- _Problem statement_
An identical copy of the records below is the expected result.
* * * * *
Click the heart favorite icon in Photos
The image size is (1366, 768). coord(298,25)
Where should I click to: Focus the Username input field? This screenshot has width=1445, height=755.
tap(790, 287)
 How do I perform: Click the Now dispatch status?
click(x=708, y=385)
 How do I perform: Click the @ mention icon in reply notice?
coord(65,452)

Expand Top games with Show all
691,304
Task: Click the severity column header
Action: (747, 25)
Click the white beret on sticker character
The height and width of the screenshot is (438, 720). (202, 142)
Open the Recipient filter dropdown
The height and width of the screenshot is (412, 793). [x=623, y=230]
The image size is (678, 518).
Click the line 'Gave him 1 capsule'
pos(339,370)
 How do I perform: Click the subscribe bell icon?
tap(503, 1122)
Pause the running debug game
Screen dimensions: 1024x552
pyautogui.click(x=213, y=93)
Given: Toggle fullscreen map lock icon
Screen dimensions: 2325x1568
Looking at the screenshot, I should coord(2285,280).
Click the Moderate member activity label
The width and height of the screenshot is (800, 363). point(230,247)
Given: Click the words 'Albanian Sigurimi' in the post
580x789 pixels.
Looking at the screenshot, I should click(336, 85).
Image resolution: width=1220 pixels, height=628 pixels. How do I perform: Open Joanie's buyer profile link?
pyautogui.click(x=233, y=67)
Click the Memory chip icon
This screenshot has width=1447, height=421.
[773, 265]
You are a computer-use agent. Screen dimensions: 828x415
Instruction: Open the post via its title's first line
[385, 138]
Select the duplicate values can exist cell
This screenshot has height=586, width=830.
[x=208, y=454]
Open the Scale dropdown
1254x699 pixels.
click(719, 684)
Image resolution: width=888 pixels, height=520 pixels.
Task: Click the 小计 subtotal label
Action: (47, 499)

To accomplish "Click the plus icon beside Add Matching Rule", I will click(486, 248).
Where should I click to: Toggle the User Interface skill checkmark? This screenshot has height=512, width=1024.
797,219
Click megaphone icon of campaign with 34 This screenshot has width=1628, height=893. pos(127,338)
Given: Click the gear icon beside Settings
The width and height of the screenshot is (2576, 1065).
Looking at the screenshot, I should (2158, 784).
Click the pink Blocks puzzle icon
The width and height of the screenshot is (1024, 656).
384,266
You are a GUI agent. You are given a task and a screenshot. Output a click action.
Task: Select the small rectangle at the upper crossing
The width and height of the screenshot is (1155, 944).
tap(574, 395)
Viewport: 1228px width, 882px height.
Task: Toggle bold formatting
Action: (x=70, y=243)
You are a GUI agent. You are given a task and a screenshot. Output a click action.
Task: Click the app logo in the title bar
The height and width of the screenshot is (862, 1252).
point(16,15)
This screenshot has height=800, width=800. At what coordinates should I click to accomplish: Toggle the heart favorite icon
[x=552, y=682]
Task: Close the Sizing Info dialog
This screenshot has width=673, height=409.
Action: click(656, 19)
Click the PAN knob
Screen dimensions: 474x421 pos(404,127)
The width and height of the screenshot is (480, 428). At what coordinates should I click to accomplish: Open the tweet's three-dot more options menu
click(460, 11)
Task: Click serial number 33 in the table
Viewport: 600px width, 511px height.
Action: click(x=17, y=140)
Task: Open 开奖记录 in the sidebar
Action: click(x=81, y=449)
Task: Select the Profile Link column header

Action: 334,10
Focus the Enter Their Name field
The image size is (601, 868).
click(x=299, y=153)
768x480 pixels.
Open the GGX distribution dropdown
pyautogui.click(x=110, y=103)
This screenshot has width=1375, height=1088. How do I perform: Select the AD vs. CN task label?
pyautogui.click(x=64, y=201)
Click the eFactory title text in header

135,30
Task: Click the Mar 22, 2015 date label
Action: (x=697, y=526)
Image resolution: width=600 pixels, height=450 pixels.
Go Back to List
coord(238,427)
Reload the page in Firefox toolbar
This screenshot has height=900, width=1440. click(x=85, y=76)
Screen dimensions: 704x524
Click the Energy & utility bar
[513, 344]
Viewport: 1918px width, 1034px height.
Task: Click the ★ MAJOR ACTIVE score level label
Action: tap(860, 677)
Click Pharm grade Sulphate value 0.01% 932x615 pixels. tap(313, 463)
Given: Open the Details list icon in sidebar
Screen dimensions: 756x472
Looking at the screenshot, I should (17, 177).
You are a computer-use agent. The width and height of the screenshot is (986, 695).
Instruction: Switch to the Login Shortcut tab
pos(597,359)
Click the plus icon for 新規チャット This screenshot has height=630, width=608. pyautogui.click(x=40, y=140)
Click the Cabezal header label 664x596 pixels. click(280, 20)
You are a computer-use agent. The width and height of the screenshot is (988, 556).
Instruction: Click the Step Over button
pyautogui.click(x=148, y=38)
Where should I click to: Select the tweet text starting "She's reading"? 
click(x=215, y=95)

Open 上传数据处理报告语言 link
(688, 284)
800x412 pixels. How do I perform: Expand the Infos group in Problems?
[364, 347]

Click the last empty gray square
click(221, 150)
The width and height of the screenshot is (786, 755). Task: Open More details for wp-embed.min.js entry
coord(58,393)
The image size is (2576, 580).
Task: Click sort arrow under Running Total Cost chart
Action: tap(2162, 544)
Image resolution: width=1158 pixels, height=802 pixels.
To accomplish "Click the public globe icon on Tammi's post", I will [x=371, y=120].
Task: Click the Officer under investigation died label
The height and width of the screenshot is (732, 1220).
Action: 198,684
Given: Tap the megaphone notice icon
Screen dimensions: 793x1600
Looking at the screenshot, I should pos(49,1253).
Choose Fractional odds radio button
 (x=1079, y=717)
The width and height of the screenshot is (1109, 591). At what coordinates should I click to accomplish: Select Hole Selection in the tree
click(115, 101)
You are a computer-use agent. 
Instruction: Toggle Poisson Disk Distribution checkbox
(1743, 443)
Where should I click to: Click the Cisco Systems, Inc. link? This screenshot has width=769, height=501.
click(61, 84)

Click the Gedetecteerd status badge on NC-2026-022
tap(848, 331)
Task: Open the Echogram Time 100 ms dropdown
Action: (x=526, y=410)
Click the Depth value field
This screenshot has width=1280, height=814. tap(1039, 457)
* * * * *
- _Result of this task_
Click the heart favorite icon in Photos
The image size is (1366, 768). coord(298,25)
Where should I click to: Focus the Username input field? This screenshot has width=1445, height=755.
tap(790, 287)
 How do I perform: Click the Now dispatch status?
click(x=708, y=385)
 How do I perform: Click the @ mention icon in reply notice?
coord(65,452)

Expand Top games with Show all
691,304
Task: Click the severity column header
Action: (747, 25)
Click the white beret on sticker character
The height and width of the screenshot is (438, 720). (202, 142)
Open the Recipient filter dropdown
The height and width of the screenshot is (412, 793). [x=623, y=230]
The image size is (678, 518).
Click the line 'Gave him 1 capsule'
pos(339,370)
 How do I perform: Click the subscribe bell icon?
tap(503, 1122)
Pause the running debug game
Screen dimensions: 1024x552
pyautogui.click(x=213, y=93)
Given: Toggle fullscreen map lock icon
Screen dimensions: 2325x1568
Looking at the screenshot, I should coord(2285,280).
Click the Moderate member activity label
The width and height of the screenshot is (800, 363). point(230,247)
Given: Click the words 'Albanian Sigurimi' in the post
580x789 pixels.
Looking at the screenshot, I should click(336, 85).
Image resolution: width=1220 pixels, height=628 pixels. How do I perform: Open Joanie's buyer profile link?
pyautogui.click(x=233, y=67)
Click the Memory chip icon
This screenshot has width=1447, height=421.
[773, 265]
You are a computer-use agent. Screen dimensions: 828x415
Instruction: Open the post via its title's first line
[385, 138]
Select the duplicate values can exist cell
This screenshot has height=586, width=830.
[x=208, y=454]
Open the Scale dropdown
1254x699 pixels.
click(719, 684)
Image resolution: width=888 pixels, height=520 pixels.
Task: Click the 小计 subtotal label
Action: (47, 499)

To accomplish "Click the plus icon beside Add Matching Rule", I will click(486, 248).
Where should I click to: Toggle the User Interface skill checkmark? This screenshot has height=512, width=1024.
797,219
Click megaphone icon of campaign with 34 This screenshot has width=1628, height=893. pos(127,338)
Given: Click the gear icon beside Settings
The width and height of the screenshot is (2576, 1065).
Looking at the screenshot, I should (2158, 784).
Click the pink Blocks puzzle icon
The width and height of the screenshot is (1024, 656).
384,266
You are a GUI agent. You are given a task and a screenshot. Output a click action.
Task: Select the small rectangle at the upper crossing
The width and height of the screenshot is (1155, 944).
tap(574, 395)
Viewport: 1228px width, 882px height.
Task: Toggle bold formatting
Action: (x=70, y=243)
You are a GUI agent. You are given a task and a screenshot. Output a click action.
Task: Click the app logo in the title bar
The height and width of the screenshot is (862, 1252).
point(16,15)
This screenshot has height=800, width=800. At what coordinates should I click to accomplish: Toggle the heart favorite icon
[x=552, y=682]
Task: Close the Sizing Info dialog
This screenshot has width=673, height=409.
Action: click(656, 19)
Click the PAN knob
Screen dimensions: 474x421 pos(404,127)
The width and height of the screenshot is (480, 428). At what coordinates should I click to accomplish: Open the tweet's three-dot more options menu
click(460, 11)
Task: Click serial number 33 in the table
Viewport: 600px width, 511px height.
Action: click(x=17, y=140)
Task: Open 开奖记录 in the sidebar
Action: click(x=81, y=449)
Task: Select the Profile Link column header

Action: 334,10
Focus the Enter Their Name field
The image size is (601, 868).
click(x=299, y=153)
768x480 pixels.
Open the GGX distribution dropdown
pyautogui.click(x=110, y=103)
This screenshot has width=1375, height=1088. How do I perform: Select the AD vs. CN task label?
pyautogui.click(x=64, y=201)
Click the eFactory title text in header

135,30
Task: Click the Mar 22, 2015 date label
Action: (x=697, y=526)
Image resolution: width=600 pixels, height=450 pixels.
Go Back to List
coord(238,427)
Reload the page in Firefox toolbar
This screenshot has height=900, width=1440. click(x=85, y=76)
Screen dimensions: 704x524
Click the Energy & utility bar
[513, 344]
Viewport: 1918px width, 1034px height.
Task: Click the ★ MAJOR ACTIVE score level label
Action: tap(860, 677)
Click Pharm grade Sulphate value 0.01% 932x615 pixels. tap(313, 463)
Given: Open the Details list icon in sidebar
Screen dimensions: 756x472
Looking at the screenshot, I should (17, 177).
You are a computer-use agent. The width and height of the screenshot is (986, 695).
Instruction: Switch to the Login Shortcut tab
pos(597,359)
Click the plus icon for 新規チャット This screenshot has height=630, width=608. pyautogui.click(x=40, y=140)
Click the Cabezal header label 664x596 pixels. click(280, 20)
You are a computer-use agent. The width and height of the screenshot is (988, 556).
Instruction: Click the Step Over button
pyautogui.click(x=148, y=38)
Where should I click to: Select the tweet text starting "She's reading"? 
click(x=215, y=95)

Open 上传数据处理报告语言 link
(688, 284)
800x412 pixels. How do I perform: Expand the Infos group in Problems?
[364, 347]

Click the last empty gray square
click(221, 150)
The width and height of the screenshot is (786, 755). Task: Open More details for wp-embed.min.js entry
coord(58,393)
The image size is (2576, 580).
Task: Click sort arrow under Running Total Cost chart
Action: tap(2162, 544)
Image resolution: width=1158 pixels, height=802 pixels.
To accomplish "Click the public globe icon on Tammi's post", I will [x=371, y=120].
Task: Click the Officer under investigation died label
The height and width of the screenshot is (732, 1220).
Action: 198,684
Given: Tap the megaphone notice icon
Screen dimensions: 793x1600
Looking at the screenshot, I should pos(49,1253).
Choose Fractional odds radio button
 (x=1079, y=717)
The width and height of the screenshot is (1109, 591). At what coordinates should I click to accomplish: Select Hole Selection in the tree
click(115, 101)
You are a computer-use agent. 
Instruction: Toggle Poisson Disk Distribution checkbox
(1743, 443)
Where should I click to: Click the Cisco Systems, Inc. link? This screenshot has width=769, height=501.
click(61, 84)

Click the Gedetecteerd status badge on NC-2026-022
tap(848, 331)
Task: Open the Echogram Time 100 ms dropdown
Action: (x=526, y=410)
Click the Depth value field
This screenshot has width=1280, height=814. tap(1039, 457)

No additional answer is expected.